Sto leggendo la documentazione di Kentico dove descrive l'uso degli hash per validare le stringhe di query
EX:http://localhost/KenticoCMS8/cms/getfile/2d003444-9a27-43c9-be97-4f5832474015/Partners_logos_silver.aspx?latestfordocid=75&hash=eee41e027bd45142fd1f44d173d61950f34d6e98f4e35018fda70542322adc77&chset=013bca78-6bf2-42ac-8959-b8bbbeb0a8e8
Documentazione link
Sto facendo un'ipotesi: sul suo hashing, una stringa di query e includerla come parte della stringa non è utile. Chiunque conosca l'algoritmo (pubblicato con l'aiuto del doc) potrebbe semplicemente generare l'hash dalla sua nuova query-stringa dannosa e includerlo come parte della richiesta.
La protezione aggiunta che Kentico utilizza è una salta statica che viene inclusa quando si esegue l'hashing della stringa di query.
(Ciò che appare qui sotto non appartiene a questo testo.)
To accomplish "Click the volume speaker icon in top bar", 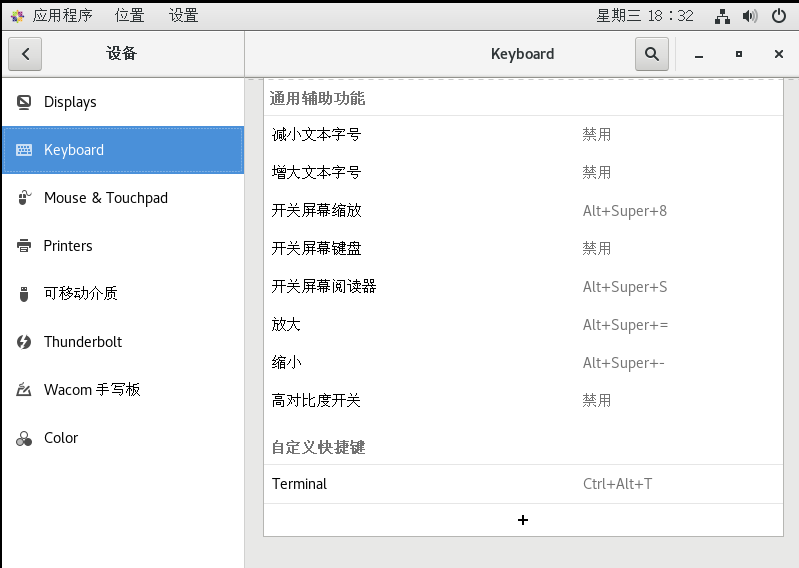I will (x=750, y=15).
Questo dovrebbe rendere la generazione del proprio hash non così semplice.
La mia domanda è: quanto sarebbe difficile risolvere questo sale? Un utente malintenzionato potrebbe facilmente generare molte stringhe di query diverse. Conoscerebbero l'input, l'output e l'algoritmo. Potrebbero semplicemente capire il sale?
E se conoscono il sale, possono quindi senza difficoltà generare le proprie stringhe di query?